I am just dropping the topic as I am about to get off the connected world.
I had the following thought regarding the reason why people want to interpret sati as 'remembrance':
At the initial stage of practice, the mind is constantly loosing the object and one has to remember as often as possible to refocus on the object. And the people who are not undertaking the gradual path (see
here) properly can hardly move to any higher stage. So for those people, that is the only experience of meditation they have and since they interpret the instructions of the Buddha in reference to their own experience, they tend to mistake the effort to bring back the mind to the object for meaning sati.
But this is not even sati. It is just the prerequisite stage to be completed before being able to be endowed with sati. If they cleanded up their daily life from all the activities that stir up their agitation, as for example participating actively to this forum, if they practiced more seriously for longer perdiods of time and if they got their mind clean enough, they could experience the next stage. Of course, this is not easy and spending time here is not helping.
There comes a time when the mind notices that the object was lost within a second. Then, within a fraction of second. And eventually, the mind remains fixed on the object, so there is no need to 'remember' to refocus on it. Further there comes a stage where one is so much focused on the object, on the arising and passing of phenomena within the object, that the object becomes the only existing thing in the world, one forgets about meditation, forgets about being a human being, one forgets about anything that was heard or said before, only focused on the present phenomena within the object. This is what I take to mean absorption in the object. And no one can say that there is no more sati in this case. Sati is more present than ever.
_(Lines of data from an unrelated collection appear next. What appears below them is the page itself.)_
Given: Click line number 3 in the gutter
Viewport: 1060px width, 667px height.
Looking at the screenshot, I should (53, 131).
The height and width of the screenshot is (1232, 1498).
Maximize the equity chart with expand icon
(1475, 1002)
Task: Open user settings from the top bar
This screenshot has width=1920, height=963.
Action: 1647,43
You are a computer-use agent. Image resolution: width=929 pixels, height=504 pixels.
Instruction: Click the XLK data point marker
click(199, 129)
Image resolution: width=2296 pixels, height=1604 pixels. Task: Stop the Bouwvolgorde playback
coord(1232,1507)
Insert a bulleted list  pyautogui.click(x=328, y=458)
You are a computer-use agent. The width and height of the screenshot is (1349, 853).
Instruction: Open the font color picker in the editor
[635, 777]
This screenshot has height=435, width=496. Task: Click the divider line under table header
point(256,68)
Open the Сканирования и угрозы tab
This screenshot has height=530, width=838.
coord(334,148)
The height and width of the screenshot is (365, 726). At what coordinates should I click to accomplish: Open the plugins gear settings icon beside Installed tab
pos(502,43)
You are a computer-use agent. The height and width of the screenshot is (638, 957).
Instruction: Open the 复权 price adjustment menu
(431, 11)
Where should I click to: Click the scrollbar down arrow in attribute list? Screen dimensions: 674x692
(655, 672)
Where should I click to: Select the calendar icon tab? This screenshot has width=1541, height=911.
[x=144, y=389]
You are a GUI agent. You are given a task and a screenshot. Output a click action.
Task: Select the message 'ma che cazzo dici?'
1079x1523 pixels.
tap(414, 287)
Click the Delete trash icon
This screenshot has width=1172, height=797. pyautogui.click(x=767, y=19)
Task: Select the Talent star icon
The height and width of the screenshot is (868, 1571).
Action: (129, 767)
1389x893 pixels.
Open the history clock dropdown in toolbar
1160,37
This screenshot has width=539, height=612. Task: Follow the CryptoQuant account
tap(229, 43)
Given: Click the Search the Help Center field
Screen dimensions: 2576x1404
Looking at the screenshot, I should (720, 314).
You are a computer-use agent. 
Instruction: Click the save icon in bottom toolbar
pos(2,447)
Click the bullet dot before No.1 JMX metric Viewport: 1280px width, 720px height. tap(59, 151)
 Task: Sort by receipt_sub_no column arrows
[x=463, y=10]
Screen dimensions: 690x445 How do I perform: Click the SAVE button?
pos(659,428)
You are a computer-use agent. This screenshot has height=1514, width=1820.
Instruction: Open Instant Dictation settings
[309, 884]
So this explains why interpreting sati as 'remembrance' is not consistant with levels of practice higher than the initial stage, and this is why meditation teachers such as Goenka or Pa Auk interpret sati as "mindfulness" and not as 'remembrance' in the context of the practice. And those who do not practice properly are highly liable to misinterpret the instructions given in the suttas. If on top of that they try to spread their wrong views, they are misrepresenting the Buddha and his teaching, they harm themselves and all those who, having read them, take up their wrong views.